Esempio Pratico e Considerazioni Operative
Per illustrare come un’impresa potrebbe approcciare i due incentivi, ipotizziamo il seguente scenario.
- Scenario: Una piccola impresa manifatturiera situata in Puglia intende realizzare tre investimenti distinti:
- La sostituzione di un vecchio generatore di calore con una pompa di calore ad alta efficienza per il riscaldamento dello stabilimento.
- L’acquisto di un nuovo macchinario per una linea produttiva, che rientra in un più ampio progetto di investimento iniziale.
- L’installazione di un innovativo sistema a biomassa per la cogenerazione ad alta efficienza, che produce sia calore per il processo produttivo sia energia elettrica per l’autoconsumo.
In questo caso, l’impresa può gestire i primi due investimenti in modo separato e lineare:
- Il primo investimento (la pompa di calore) è un intervento di efficienza energetica chiaramente ammissibile al Conto Termico 3.0. L’impresa potrebbe quindi richiedere l’incentivo, che può arrivare fino al 65% della spesa.
- Il secondo investimento (il nuovo macchinario) è un costo ammissibile al Credito d’Imposta ZES Unica. Essendo una piccola impresa localizzata in Puglia, potrebbe beneficiare di un’aliquota del 60%.
Il terzo investimento (il cogeneratore a biomassa) rappresenta un caso più complesso, poiché potrebbe essere potenzialmente idoneo per entrambi gli incentivi.
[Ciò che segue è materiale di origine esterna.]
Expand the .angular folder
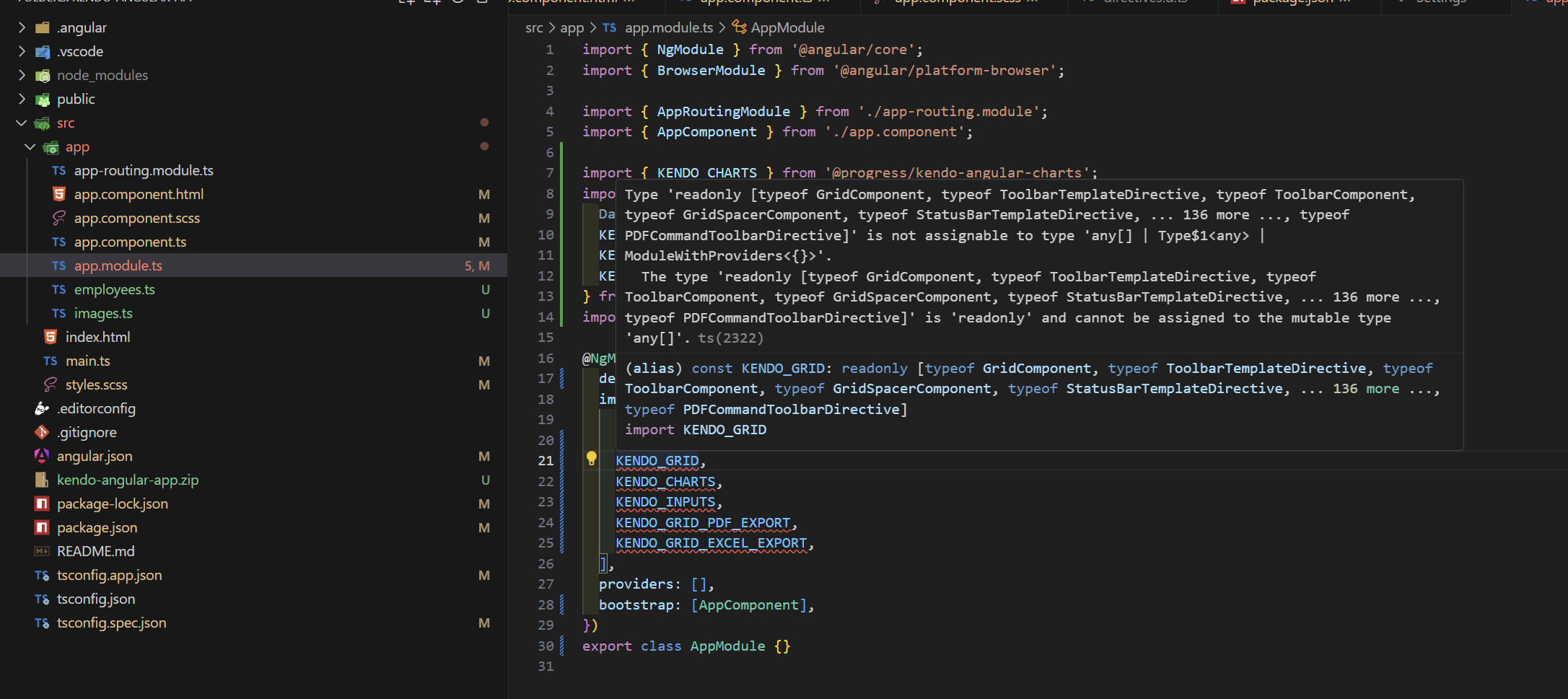The image size is (1568, 699). point(22,27)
Qui l’impresa dovrebbe applicare il processo di analisi descritto in precedenza. Innanzitutto, dovrebbe verificare la classificazione del Conto Termico. In attesa delle definizione della procedura presso la Commissione UE, l’approccio più prudente sarebbe considerare un solo incentivo o, alternativamente, presentare un interpello formale all’Agenzia delle Entrate per ottenere una risposta vincolante. Se il Conto Termico non fosse un aiuto di Stato, sarebbe possibile cumulare i benefici fino al 100% del costo sostenuto. In caso contrario, si applicherebbero i limiti europei sugli aiuti di Stato, rendendo indispensabile una verifica preventiva con gli enti competenti.
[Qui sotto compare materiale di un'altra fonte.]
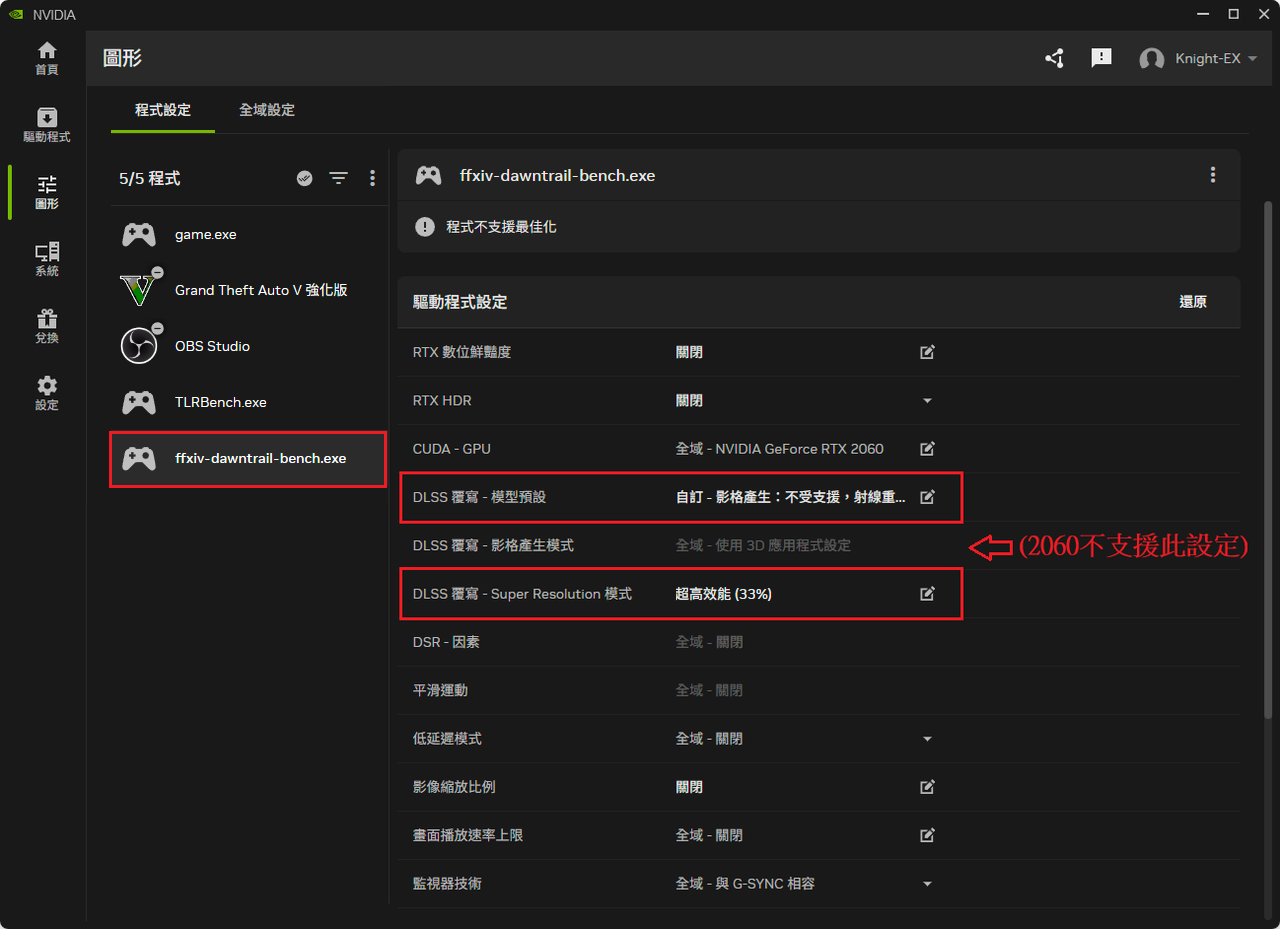Image resolution: width=1280 pixels, height=929 pixels.
Task: Open the 兌換 redeem gift icon
Action: [46, 326]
✅ Checklist Operativa per le Imprese
- 🔎 Identifica i costi: sono ammissibili per CT 3.0, per ZES Unica, o entrambi?
- 📑 Verifica i massimali: confronta le intensità di aiuto applicabili.
- 🧾 Documenta tutto: preventivi, contratti, relazioni tecniche, APE, fatture.
- 🗣️ Consulta esperti: tecnico energetico per CT 3.0, commercialista/consulente per ZES.
- 📤 Presenta domanda: rispetta i termini previsti dai bandi e dalle norme.
- 🛡️ Richiedi chiarimenti ufficiali: se ci sono dubbi su cumulo, valuta interpello.
📌 FAQ (Domande Frequenti)
Il Conto Termico 3.0 è un aiuto di Stato?
👉 Al momento non è certo: la procedura è in fase di verifica presso la Commissione UE.
Posso richiedere entrambi gli incentivi sullo stesso bene?
👉 Solo se non si supera l’intensità di aiuto prevista e se la normativa non impone divieti espressi.
Cosa succede se supero i massimali?
👉 Il contributo in eccesso potrebbe essere revocato o non riconosciuto in fase di controllo.